*Instructions to follow*
Could you rewrite the rows starting at the line containing "You are a GUI" and ending at the line containing "pyautogui.click(x=768, y=743)", swapping "previous" for "next", keeping everything else unchanged and leaving the pictures out?

*Data for processing*
□ □ □ □

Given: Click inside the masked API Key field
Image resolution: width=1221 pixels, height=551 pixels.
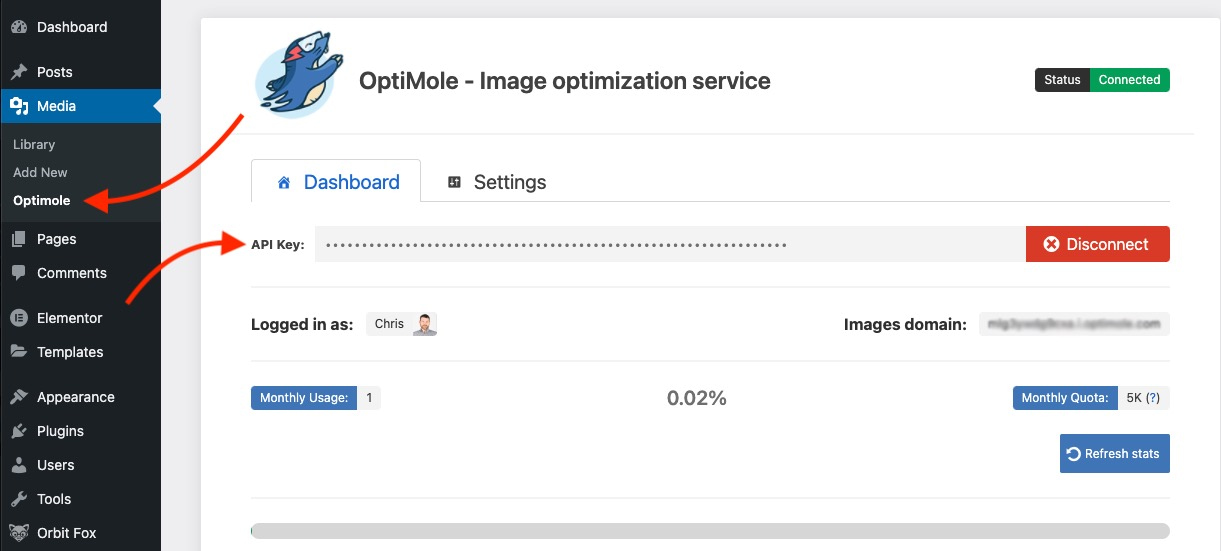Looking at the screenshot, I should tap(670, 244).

□ □ □ □

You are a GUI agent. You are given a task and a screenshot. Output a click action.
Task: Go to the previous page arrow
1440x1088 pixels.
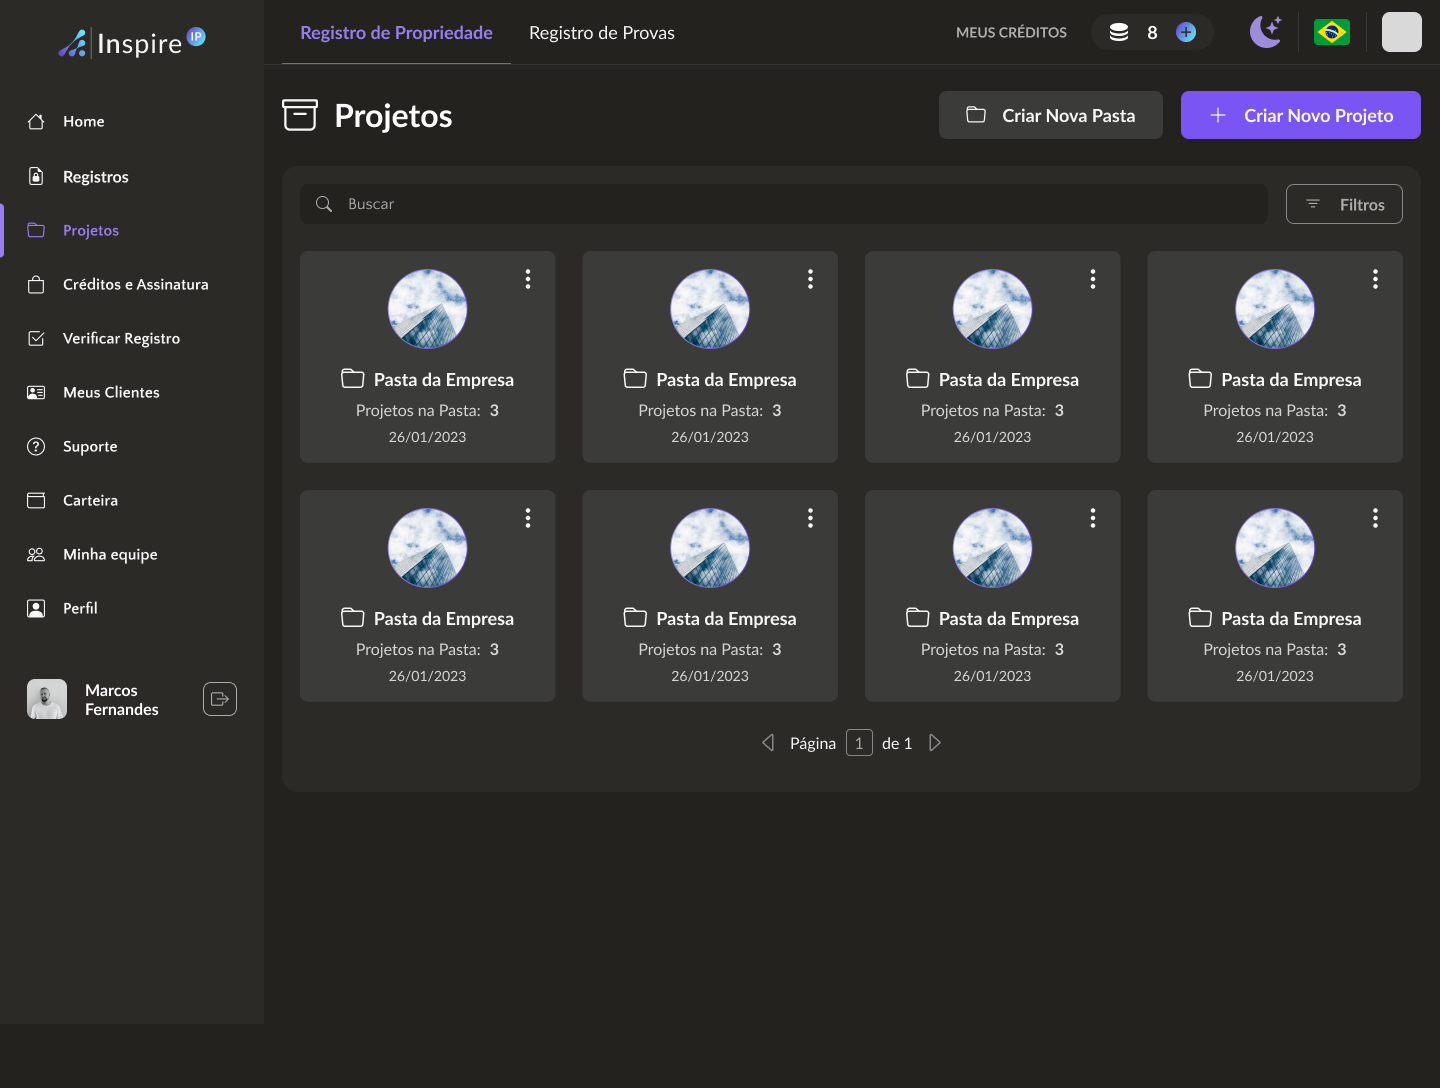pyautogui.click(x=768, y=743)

□ □ □ □

*Full solution*
You are a GUI agent. You are given a task and a screenshot. Output a click action.
Task: Go to the next page arrow
1440x1088 pixels.
pyautogui.click(x=768, y=743)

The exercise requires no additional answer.